## SUPPLIED DATA
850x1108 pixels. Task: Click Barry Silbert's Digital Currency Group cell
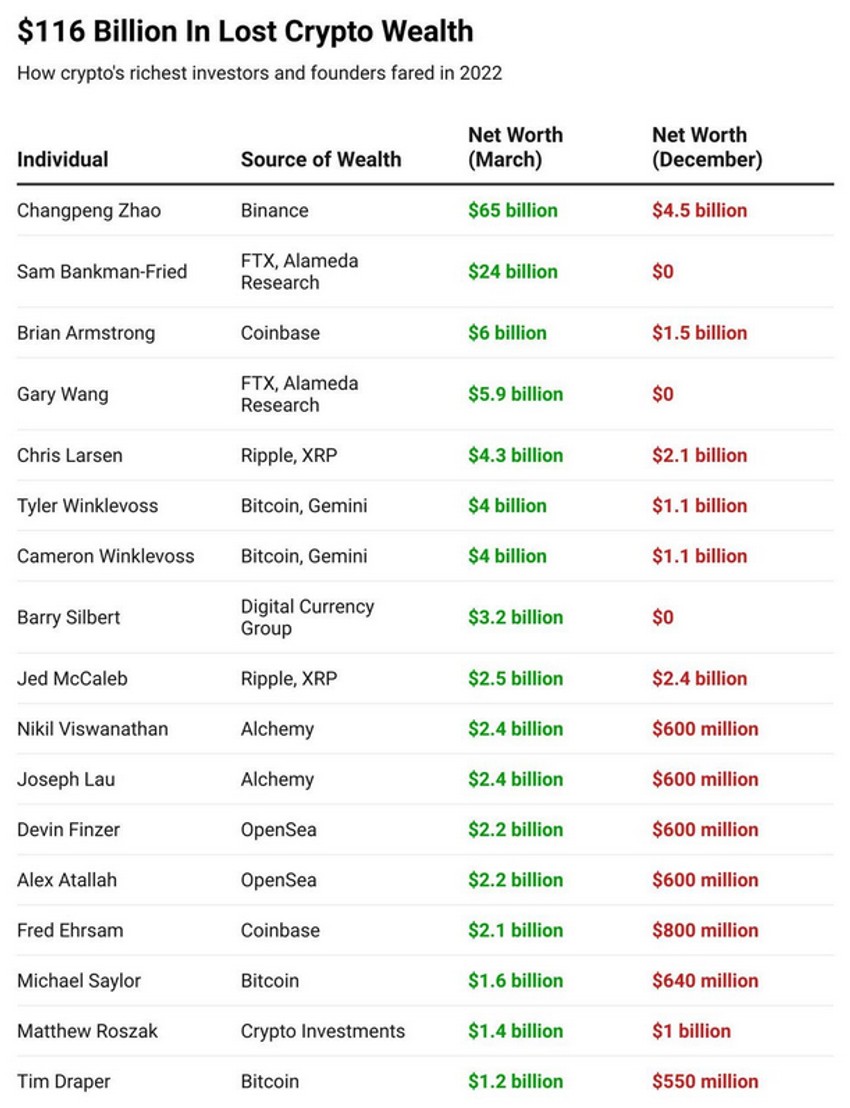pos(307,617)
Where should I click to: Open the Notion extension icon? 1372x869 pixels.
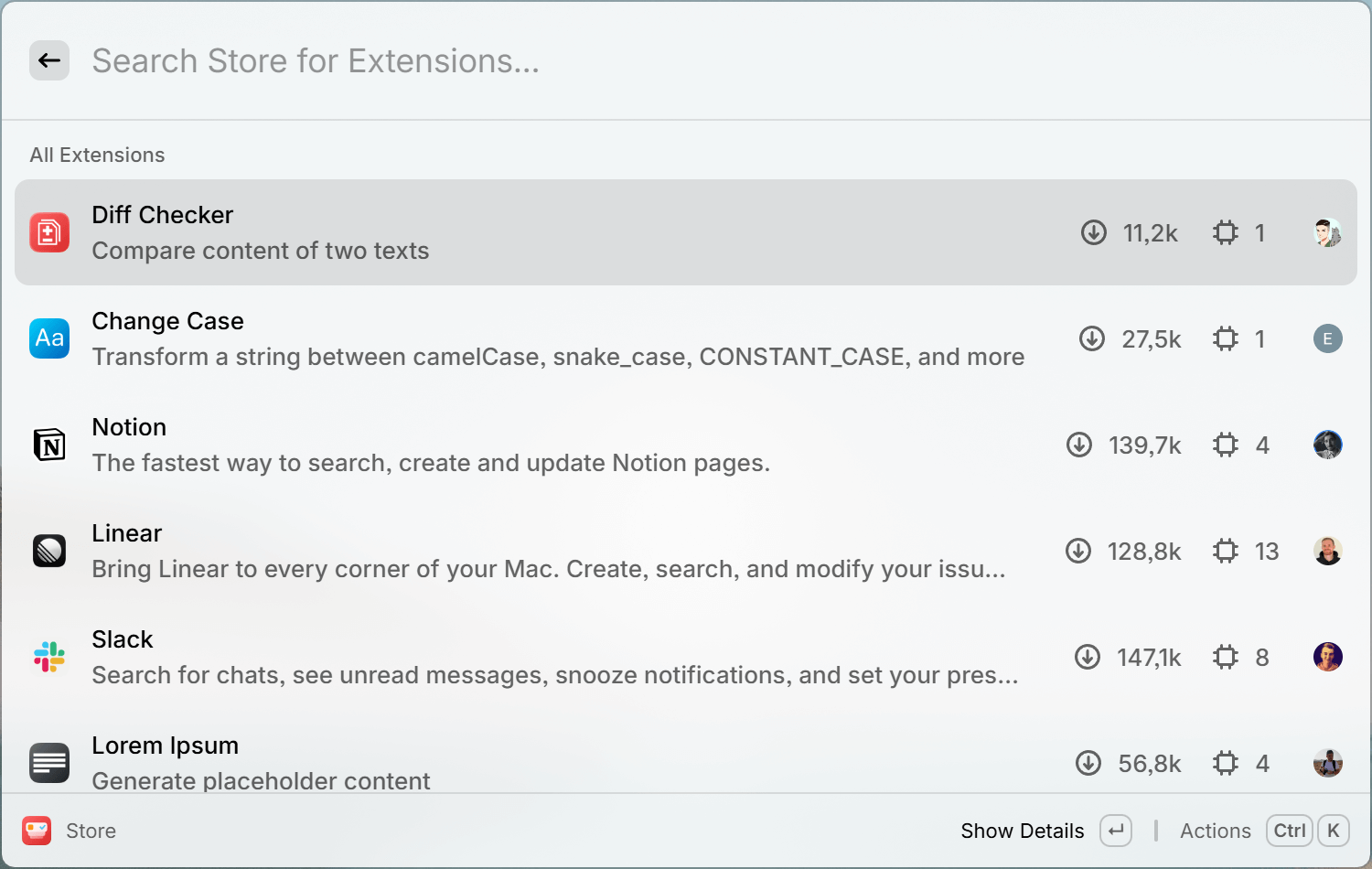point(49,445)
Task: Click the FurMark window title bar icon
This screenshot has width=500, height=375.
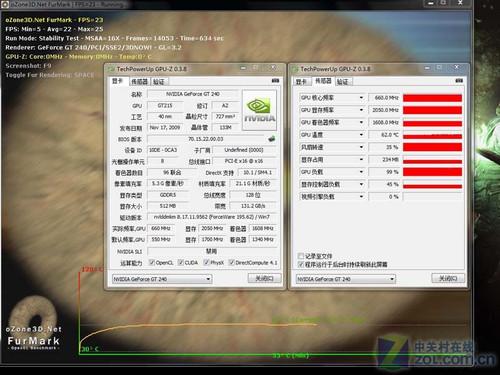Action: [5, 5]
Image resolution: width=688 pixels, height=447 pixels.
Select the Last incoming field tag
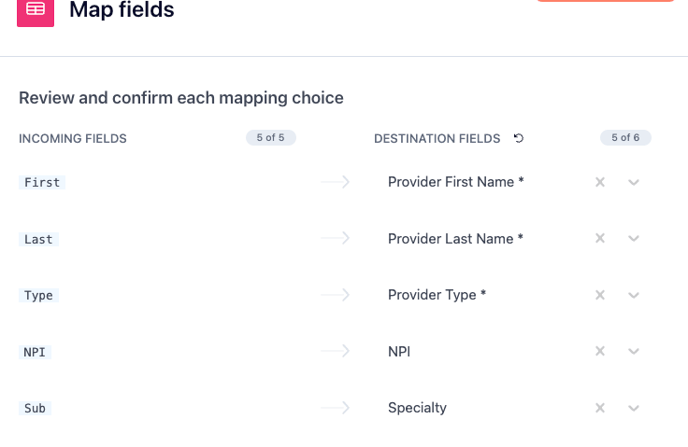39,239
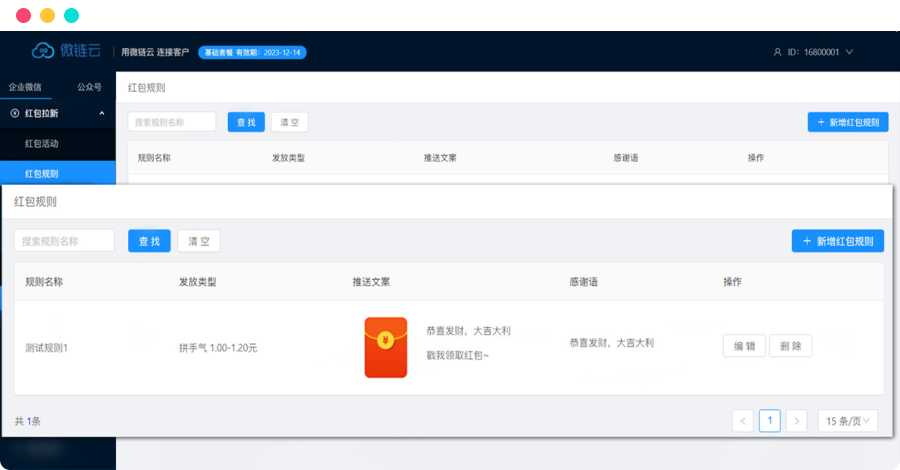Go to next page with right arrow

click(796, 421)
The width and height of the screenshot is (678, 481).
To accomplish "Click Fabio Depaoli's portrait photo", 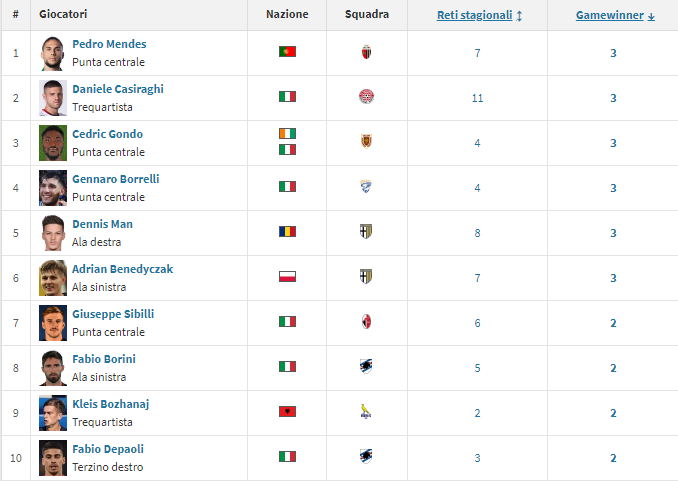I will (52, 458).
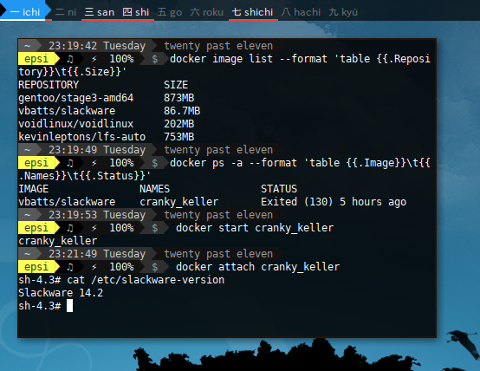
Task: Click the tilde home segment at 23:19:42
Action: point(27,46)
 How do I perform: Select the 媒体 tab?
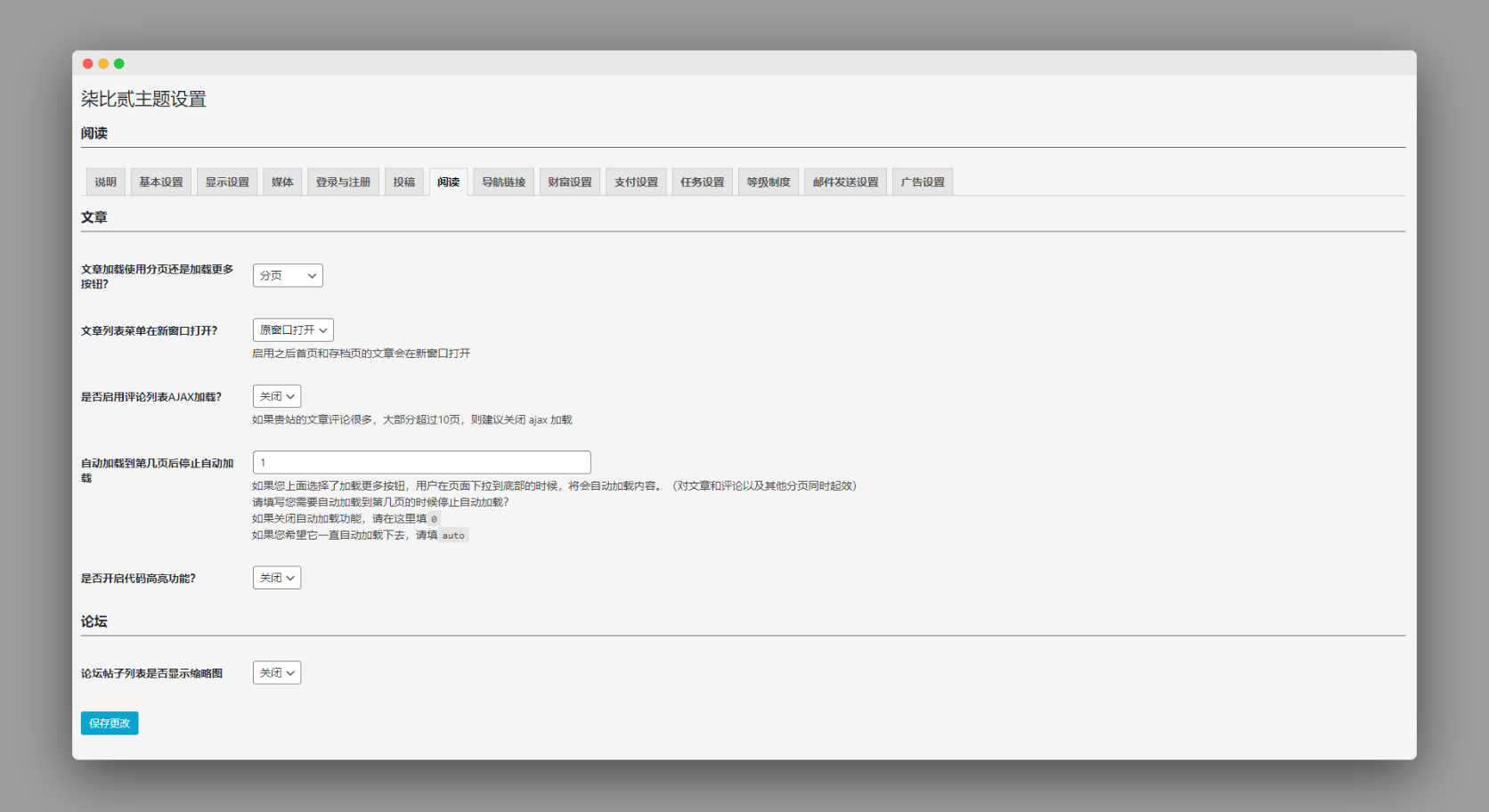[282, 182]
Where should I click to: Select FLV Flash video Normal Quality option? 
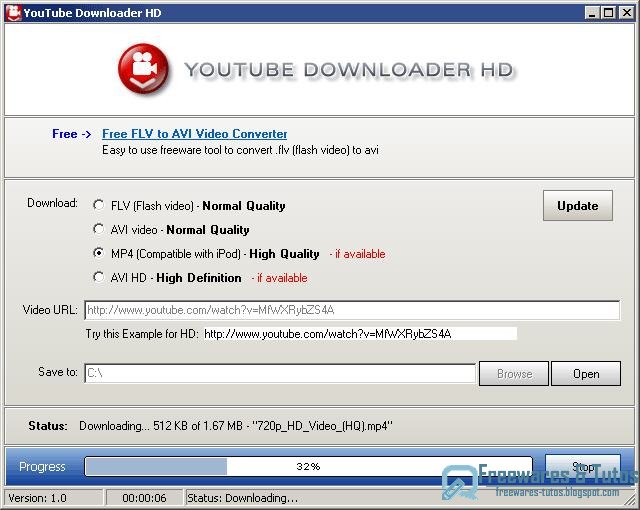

## AIM OF THE EXERCISE
Reproduce the data above line for line, from its first line through the line containing "Image resolution: width=688", both ends included, with the pictures omitted and nothing more.

## ANSWER AREA
850x1108 pixels. Task: Click Barry Silbert's Digital Currency Group cell
pos(307,617)
Where should I click to: Open the Notion extension icon? 1372x869 pixels.
point(49,445)
Task: Click the FurMark window title bar icon
This screenshot has width=500, height=375.
Action: [5, 5]
Image resolution: width=688 pixels, height=447 pixels.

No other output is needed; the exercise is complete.